Devido à corrida global pelos imunizantes, as remessas de IFA já atrasaram tanto para o Butantan quanto para a Fiocruz (Fundação Oswaldo Cruz), que envasa a vacina de Oxford/AstraZeneca. Por causa dos atrasos, o Butantan, por exemplo, ainda não conseguiu cumprir o cronograma para a entrega de 46 milhões de doses para o governo federal. Não há prazo para regularizar a situação.

O que acontece sem a segunda dose

A segunda dose é um reforço da primeira e serve para estimular o corpo a produzir uma quantidade ainda maior de anticorpos. Em entrevista ao jornal O Estado de Minas, na segunda-feira (3), o infectologista Dirceu Greco, que é professor emérito da UFMG (Universidade Federal de Minas Gerais), descreveu a segunda dose como um “empurrão”.

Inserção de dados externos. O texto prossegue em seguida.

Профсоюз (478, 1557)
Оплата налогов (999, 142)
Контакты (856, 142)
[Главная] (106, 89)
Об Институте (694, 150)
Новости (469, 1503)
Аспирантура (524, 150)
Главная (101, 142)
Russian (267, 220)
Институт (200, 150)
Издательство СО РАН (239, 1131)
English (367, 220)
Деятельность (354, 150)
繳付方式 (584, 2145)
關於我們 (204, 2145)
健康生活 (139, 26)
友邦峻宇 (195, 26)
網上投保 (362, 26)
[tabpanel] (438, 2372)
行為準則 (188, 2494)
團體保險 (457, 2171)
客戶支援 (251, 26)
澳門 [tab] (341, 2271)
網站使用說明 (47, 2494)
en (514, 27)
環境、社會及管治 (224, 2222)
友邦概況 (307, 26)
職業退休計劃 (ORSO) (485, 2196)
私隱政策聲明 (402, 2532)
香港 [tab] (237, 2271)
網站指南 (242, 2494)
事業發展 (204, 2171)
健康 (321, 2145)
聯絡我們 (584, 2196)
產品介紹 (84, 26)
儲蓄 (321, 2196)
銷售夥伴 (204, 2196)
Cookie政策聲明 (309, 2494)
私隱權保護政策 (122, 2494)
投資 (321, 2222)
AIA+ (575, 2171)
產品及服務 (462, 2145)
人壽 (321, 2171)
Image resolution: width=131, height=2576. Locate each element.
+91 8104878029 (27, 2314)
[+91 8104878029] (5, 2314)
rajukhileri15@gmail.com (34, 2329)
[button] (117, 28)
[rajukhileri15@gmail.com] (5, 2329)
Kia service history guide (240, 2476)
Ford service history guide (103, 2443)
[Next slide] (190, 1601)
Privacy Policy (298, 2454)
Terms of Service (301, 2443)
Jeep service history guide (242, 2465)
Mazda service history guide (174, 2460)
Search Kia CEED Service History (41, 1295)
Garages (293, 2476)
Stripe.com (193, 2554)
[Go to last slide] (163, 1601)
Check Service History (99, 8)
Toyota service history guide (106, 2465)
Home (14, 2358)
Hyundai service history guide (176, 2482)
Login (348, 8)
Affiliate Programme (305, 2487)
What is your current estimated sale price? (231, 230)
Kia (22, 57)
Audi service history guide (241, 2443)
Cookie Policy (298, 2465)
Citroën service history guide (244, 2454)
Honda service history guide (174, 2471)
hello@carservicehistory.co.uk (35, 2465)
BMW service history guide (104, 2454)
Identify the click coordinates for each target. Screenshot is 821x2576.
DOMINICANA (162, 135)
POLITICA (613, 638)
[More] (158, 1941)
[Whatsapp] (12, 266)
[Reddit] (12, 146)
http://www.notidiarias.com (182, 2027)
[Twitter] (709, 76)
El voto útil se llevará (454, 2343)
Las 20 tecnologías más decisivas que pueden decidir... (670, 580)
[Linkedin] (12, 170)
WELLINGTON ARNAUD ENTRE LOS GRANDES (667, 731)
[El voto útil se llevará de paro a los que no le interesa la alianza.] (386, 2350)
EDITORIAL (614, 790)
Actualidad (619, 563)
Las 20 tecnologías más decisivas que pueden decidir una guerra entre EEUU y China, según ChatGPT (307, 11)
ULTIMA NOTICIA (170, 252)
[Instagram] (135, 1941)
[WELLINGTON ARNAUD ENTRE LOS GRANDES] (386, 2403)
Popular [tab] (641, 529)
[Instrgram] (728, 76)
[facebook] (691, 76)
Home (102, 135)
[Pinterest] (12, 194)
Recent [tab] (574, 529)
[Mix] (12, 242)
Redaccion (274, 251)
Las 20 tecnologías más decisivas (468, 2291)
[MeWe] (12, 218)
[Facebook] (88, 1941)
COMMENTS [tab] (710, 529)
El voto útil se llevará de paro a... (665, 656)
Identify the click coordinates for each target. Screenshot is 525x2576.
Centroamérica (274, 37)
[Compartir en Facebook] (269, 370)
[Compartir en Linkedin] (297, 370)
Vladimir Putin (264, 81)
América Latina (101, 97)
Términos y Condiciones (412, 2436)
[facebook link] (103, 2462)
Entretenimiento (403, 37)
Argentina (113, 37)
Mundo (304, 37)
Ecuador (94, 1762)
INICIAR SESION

Segundo ele, a imunidade começa após quatro ou cinco dias depois da pessoa tomar a primeira dose. “A partir daí, ela vai crescendo, mas chega a um percentual que não é satisfatório. Quando a segunda dose é aplicada, chega naquela eficácia que foi comprovada, com mortalidade e doença grave muito baixas. A segunda dose estimula mais rapidamente e intensamente a produção de anticorpos”, disse.

Para o professor, o problema de não tomar a segunda dose é que a eficácia da vacina começa a se perder com o tempo. Com uma dose só, a imunidade é parcialmente adquirida.

Um estudo feito no Chile, que também usa a Coronavac, mostrou que a vacina teve uma eficácia de apenas 16% contras as formas sintomáticas da covid-19 após a primeira dose aplicada em cerca de 10,5 milhões de pessoas. A proteção com a segunda dose saltou para 67%.

Ainda não há estudos sobre o índice de eficácia da Coronavac caso as doses sejam mais espaçadas além dos 28 dias recomendados. Em março, o Ministério da Saúde disse que a segunda dose deve ser tomada mesmo por quem perdeu o prazo correto.

“A população deve tomar a segunda dose da vacina covid-19 mesmo que a aplicação ocorra fora do prazo recomendado pelo laboratório. Essa é a orientação do Ministério da Saúde, que reforça a importância de se completar o esquema vacinal para assegurar a proteção adequada contra a doença”

Ministério da Saúde em nota divulgada em março

Segundo a pasta, é provável que a eficácia da vacina não seja comprometida com um pequeno atraso na aplicação da segunda  dose. Mesmo quem tomar as duas doses deve seguir com os cuidados, como manter o distanciamento social e usar máscaras, porque nenhuma vacina garante 100% de proteção, e a população só ficará segura com uma ampla cobertura.